_PROBLEM REQUIREMENTS_
Each line of the data that includes "heading" must be copied.

_TASK INPUTS_
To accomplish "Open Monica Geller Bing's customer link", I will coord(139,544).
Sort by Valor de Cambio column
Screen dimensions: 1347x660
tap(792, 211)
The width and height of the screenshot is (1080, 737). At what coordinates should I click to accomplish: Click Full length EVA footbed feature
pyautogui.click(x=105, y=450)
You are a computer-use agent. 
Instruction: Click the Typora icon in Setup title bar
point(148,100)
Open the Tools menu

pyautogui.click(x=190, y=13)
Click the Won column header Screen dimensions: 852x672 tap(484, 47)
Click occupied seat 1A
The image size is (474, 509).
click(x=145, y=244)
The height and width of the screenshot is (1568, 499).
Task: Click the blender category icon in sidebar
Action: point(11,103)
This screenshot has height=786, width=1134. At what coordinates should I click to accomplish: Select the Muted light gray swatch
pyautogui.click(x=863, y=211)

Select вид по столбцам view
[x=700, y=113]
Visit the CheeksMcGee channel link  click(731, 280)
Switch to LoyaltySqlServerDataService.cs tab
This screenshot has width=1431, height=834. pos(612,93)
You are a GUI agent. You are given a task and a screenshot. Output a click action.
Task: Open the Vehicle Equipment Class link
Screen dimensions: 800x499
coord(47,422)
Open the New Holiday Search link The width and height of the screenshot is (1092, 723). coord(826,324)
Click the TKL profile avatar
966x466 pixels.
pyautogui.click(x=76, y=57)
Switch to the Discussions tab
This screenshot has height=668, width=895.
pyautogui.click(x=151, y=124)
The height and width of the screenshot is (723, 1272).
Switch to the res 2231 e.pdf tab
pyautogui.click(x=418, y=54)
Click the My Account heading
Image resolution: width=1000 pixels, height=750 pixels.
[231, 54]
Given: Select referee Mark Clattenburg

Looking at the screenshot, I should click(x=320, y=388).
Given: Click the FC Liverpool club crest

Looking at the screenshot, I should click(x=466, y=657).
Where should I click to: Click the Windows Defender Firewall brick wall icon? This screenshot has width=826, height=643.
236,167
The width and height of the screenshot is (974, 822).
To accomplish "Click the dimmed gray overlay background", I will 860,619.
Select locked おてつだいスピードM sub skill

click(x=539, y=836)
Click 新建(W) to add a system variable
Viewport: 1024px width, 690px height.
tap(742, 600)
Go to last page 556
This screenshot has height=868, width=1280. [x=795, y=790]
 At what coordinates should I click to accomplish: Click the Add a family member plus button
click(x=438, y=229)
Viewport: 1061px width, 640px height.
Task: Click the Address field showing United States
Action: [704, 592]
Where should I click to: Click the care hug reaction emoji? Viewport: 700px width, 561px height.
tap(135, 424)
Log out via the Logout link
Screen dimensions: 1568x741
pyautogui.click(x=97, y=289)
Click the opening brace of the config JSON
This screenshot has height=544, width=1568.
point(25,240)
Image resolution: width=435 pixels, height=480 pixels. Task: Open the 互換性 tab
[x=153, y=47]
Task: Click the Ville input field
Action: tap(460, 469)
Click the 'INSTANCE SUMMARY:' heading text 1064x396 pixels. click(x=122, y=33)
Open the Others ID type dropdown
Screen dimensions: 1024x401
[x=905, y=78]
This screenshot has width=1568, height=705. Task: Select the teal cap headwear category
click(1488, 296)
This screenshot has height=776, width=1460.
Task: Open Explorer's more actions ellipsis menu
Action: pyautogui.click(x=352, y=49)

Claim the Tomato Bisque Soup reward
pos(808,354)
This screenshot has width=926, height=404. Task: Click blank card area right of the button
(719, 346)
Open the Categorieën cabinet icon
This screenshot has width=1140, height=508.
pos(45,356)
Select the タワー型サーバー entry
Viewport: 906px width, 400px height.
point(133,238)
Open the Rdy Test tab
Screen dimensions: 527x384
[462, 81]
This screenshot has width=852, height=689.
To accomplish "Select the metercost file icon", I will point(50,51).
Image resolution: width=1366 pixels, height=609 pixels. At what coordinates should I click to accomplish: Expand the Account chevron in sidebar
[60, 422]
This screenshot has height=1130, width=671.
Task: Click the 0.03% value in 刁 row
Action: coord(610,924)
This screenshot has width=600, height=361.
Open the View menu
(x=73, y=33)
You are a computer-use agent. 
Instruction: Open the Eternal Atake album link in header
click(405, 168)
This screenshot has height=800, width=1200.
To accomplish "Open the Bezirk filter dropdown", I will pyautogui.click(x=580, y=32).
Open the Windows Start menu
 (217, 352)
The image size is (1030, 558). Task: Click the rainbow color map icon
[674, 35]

_WRITTEN ANSWER_
Click the My Account heading
Click the 'INSTANCE SUMMARY:' heading text 1064x396 pixels. click(x=122, y=33)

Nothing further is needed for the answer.